The newly created Ridgewood South Historic District (see PDF map and description) features three-story brick tenements with Romanesque and Renaissance Revival flourishes like segmental arches and carved-stone door lintels. The district — bounded by Woodward and Onderdonk Avenues to the north and south, Catalpa Avenue to the east and Woodbine Street to the west — also includes the St. Matthias Roman Catholic Church, a pillar of the German community that flourished in the neighborhood.
The following buildings in Jamaica were also given landmark status:
* The Memorial Hall of Grace Episcopal Church at 155-24 90th Avenue. Grace, founded in 1702, is the second oldest Episcopal parish in the state. Its graveyard, already a city landmark (as is the church itself), contains members of the Gracie, Van Rensselaer and Van Cortland families.

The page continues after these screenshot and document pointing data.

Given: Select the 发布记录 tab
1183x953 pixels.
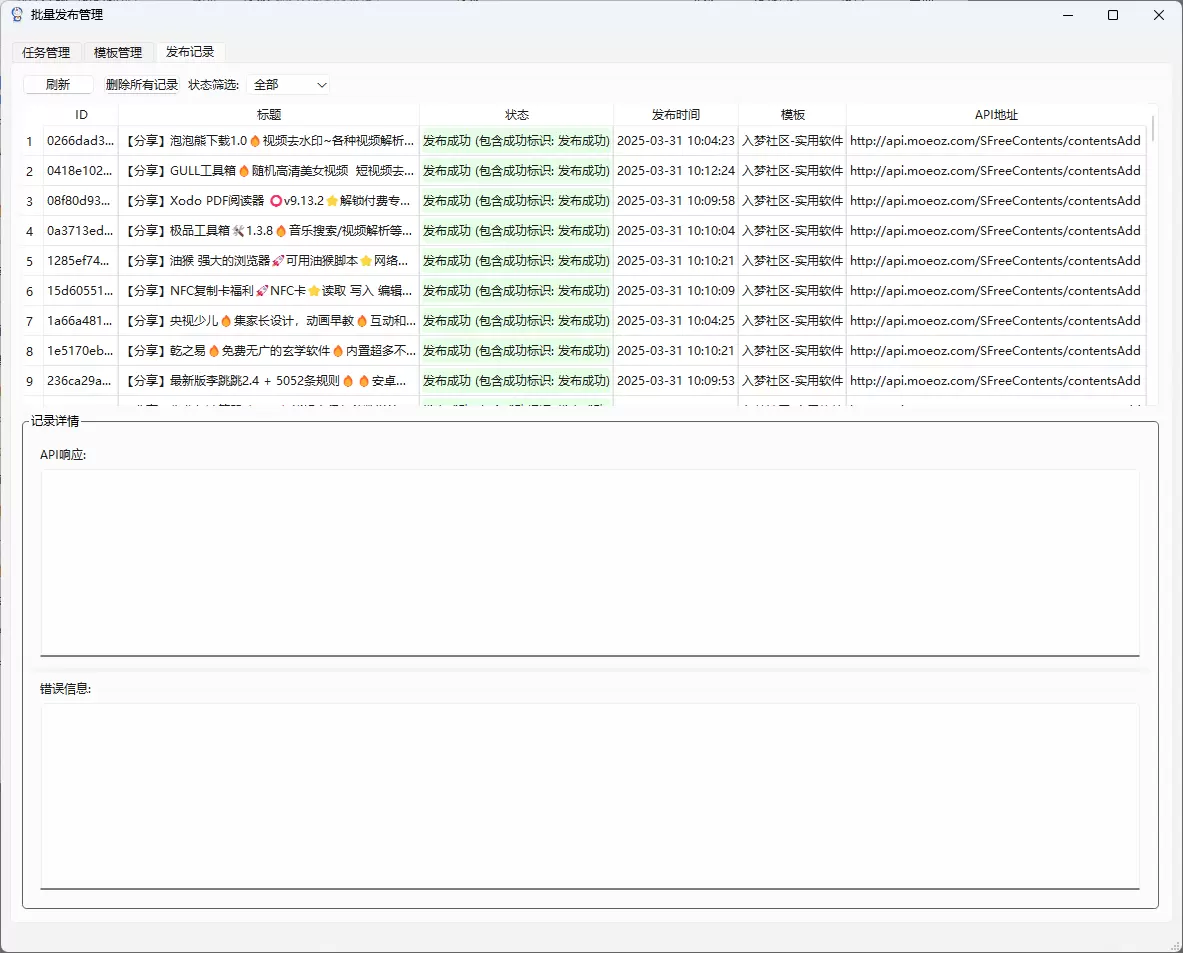Looking at the screenshot, I should click(190, 51).
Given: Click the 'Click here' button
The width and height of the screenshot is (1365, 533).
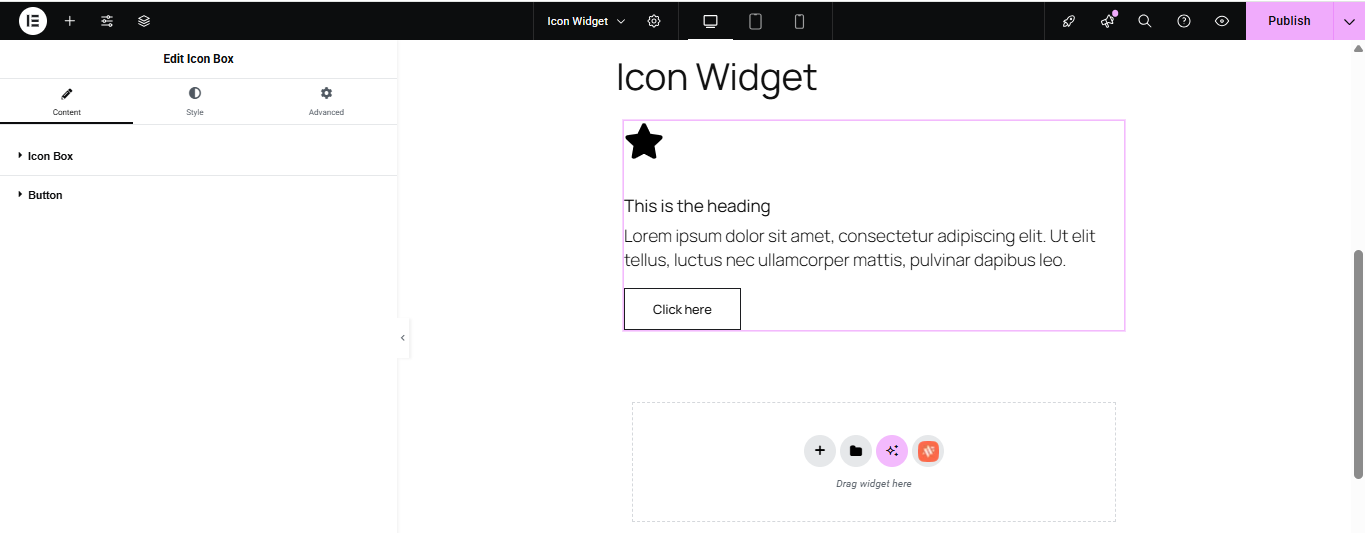Looking at the screenshot, I should click(682, 309).
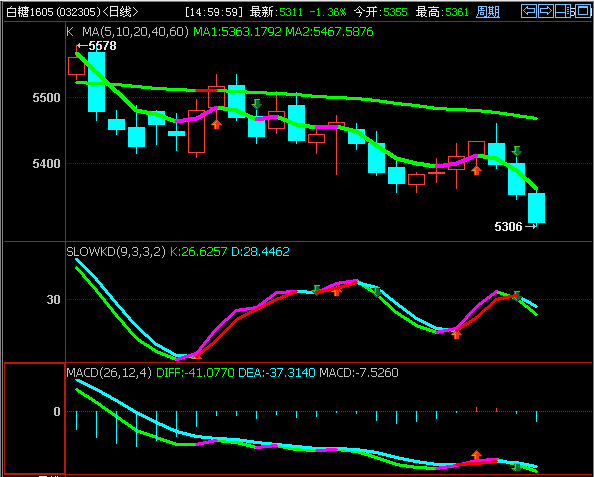
Task: Click the SLOWKD(9,3,3,2) indicator label
Action: point(116,252)
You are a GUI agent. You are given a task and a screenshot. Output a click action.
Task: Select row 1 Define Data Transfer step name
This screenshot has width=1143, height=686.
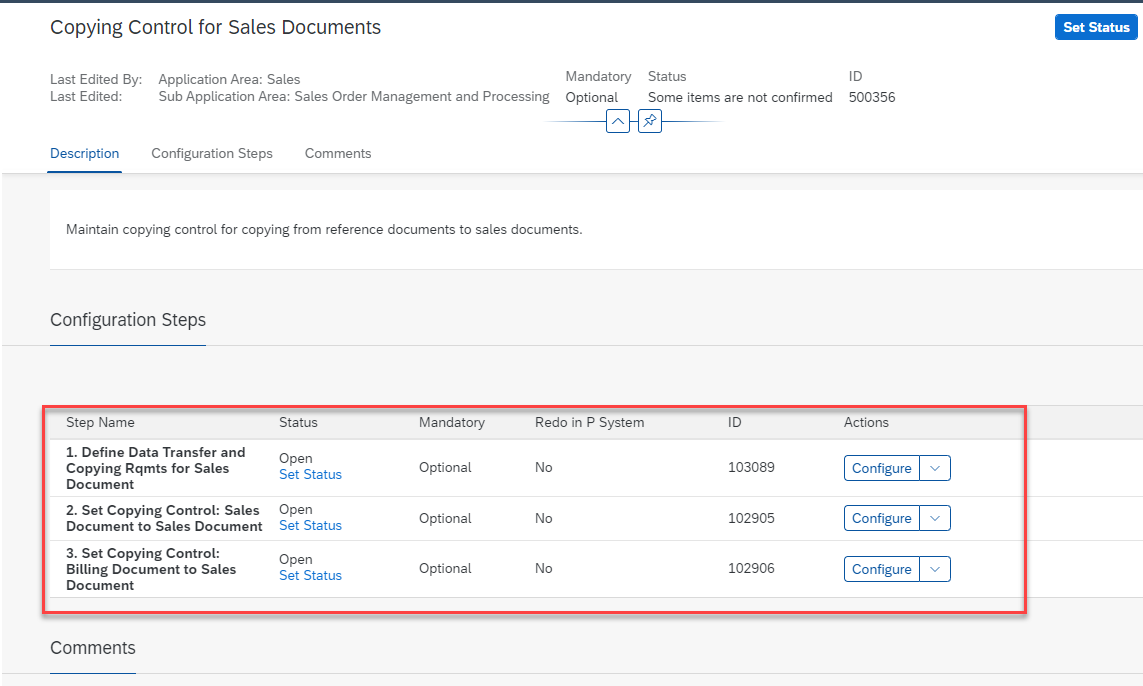155,468
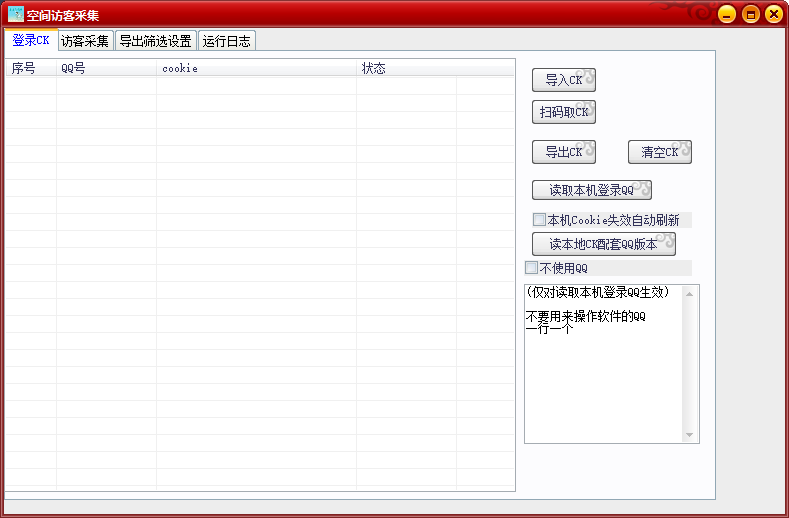Close the 空间访客采集 window
Screen dimensions: 789x518
pyautogui.click(x=773, y=14)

* The Queens General Court House at 88-11 Sutphin Boulevard in Jamaica has been featured in “Bonfire of the Vanities,” “Leaving Las Vegas” and other films. Designed in the modern classic style, the seven-story courthouse was completed in 1939.
* The Jamaica Chamber of Commerce Building at 89-31 161st Street was completed in 1929 and “is a reminder of an important moment in the economic development history of Jamaica,” the landmarks commission’s chairman, Robert B. Tierney, said in a statement.
* The former Jamaica Savings Bank at 146-21 Jamaica Avenue was completed in 1939 and was once considered among the largest savings institutions in the United States. The building is now a branch of Capital One Bank.